Спотыкаясь и падая, то с хулой, то с мольбой на устах Поэт еще долго бродил в лабиринтах отчаяния, ослепший от невыплаканных слез, оглохший от подавленных стенаний, пока в успокоении не заставил себя подумать, что подвиги дела и подвиги духа будут меряться все же на единых весах, что великий Алия, этот непререкаемый авторитет ислама, конечно, прав, и чернила мудреца столь же священны, как и кровь мученика, что прав он хотя бы потому, что писать кровью можно, только постоянно обнажая затягивающиеся раны («писать кровью» — именно так говорил Заратуштра! — вспомнился Поэту жесткий императив), а потом уже, чуть позже, когда в тигле его подсознания некий древний фригиец переплавился с откровением одной русской поэтессы, он, разрезая скорбь безмолвия, прошептал как-то старательно убежденно: «Прикосновение Мастера обращает сор в золото!» О могущественный, о всеведущий, о искушенный: ты — поэт!
Книга захлопнулась, он сомкнул веки. Повторив заклинание, прислушался к себе. Бесы уныния и сомнений исчезли — теперь они возникли в облачениях гордыни и внутренней болтливости, затеяв беседу, изобилующую парадигмами и ремисценциями — этими ловкими фигаро, этими лакеями лживых ободрений.

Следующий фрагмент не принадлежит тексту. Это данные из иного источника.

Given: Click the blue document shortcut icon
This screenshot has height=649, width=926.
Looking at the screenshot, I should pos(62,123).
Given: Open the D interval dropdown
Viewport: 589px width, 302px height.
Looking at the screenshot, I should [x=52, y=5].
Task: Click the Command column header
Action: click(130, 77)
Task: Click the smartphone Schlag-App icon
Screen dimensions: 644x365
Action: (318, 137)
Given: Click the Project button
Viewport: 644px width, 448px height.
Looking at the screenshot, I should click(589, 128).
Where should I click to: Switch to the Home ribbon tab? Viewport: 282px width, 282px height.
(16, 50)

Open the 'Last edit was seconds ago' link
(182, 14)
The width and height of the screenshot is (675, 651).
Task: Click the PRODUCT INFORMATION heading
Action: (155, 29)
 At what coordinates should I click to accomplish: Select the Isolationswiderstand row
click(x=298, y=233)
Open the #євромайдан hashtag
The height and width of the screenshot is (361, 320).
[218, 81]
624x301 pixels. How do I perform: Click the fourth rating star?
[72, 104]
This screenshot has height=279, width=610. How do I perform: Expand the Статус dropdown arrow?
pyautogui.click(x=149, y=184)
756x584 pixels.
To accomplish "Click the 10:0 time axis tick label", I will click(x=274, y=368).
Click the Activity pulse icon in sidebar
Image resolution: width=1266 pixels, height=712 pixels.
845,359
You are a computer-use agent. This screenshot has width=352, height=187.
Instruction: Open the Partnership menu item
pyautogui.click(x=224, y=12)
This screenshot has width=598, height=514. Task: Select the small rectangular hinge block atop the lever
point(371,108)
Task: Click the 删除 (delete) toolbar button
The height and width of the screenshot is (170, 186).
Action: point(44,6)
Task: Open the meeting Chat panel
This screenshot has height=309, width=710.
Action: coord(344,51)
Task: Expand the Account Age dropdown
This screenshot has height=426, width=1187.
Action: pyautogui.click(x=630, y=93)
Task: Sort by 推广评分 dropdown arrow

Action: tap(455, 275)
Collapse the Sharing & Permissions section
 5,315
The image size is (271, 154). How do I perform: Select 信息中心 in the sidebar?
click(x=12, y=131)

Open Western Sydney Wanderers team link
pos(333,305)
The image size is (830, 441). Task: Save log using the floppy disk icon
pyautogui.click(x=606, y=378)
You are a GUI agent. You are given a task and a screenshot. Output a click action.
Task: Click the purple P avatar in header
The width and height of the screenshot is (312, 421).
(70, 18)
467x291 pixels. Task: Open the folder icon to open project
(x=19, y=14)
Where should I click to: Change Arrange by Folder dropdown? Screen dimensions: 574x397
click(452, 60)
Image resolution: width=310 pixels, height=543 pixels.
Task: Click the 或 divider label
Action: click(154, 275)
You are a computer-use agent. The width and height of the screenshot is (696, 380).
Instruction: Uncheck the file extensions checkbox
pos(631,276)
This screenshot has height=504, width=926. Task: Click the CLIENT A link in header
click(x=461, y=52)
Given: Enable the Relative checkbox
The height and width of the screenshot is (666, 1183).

«Нет, чтобы быть пророком, мало быть пессимистом, — лукавый голос скривил афоризм в назидательство, — нужно быть еще и упрямым учеником, учеником Чародея, учеником Вечности, нужно закалить себя бесчисленностью попыток. Твое ремесло — твой крест, твой горб, твоя тень. Рембо, которому рука с пером претит не меньше руки с плугом, попросту мальчишествует, ибо, — голос продолжал морализаторствовать, — никто не властен над молнией, удел наш — разложить сучья для костра и ждать. Так советовал Элиот, так до него учили индусы. Умение пребывать в ожидании и не томиться — дар пророка, именно смирение отличает его от нетерпеливых, именно смирение — апогей жертвенности — и есть дар жреца. Жреца религии, искусства или философии. Впрочем, искусство — инакоформа философии, — слова детскими кубиками уже привычно переставлялись им, их комбинации рождали мысли, а те вновь возвращались скользить змеями в извивах языка. Да, искусство — это инакоформа философии. А философия — инакоформа искусства. Философия же и искусство — это формы инако… инако… инако… инако…» Некоторое время он еще упорно ловил окончание: бытия, сознания, мыслия, — пока не открыл глаз и не обнаружил себя среди вещей, которые намного старше их названий, пока не вернулся к реальности — необходимости, пока не уперся взором в решетку, отделяющую боль от серости.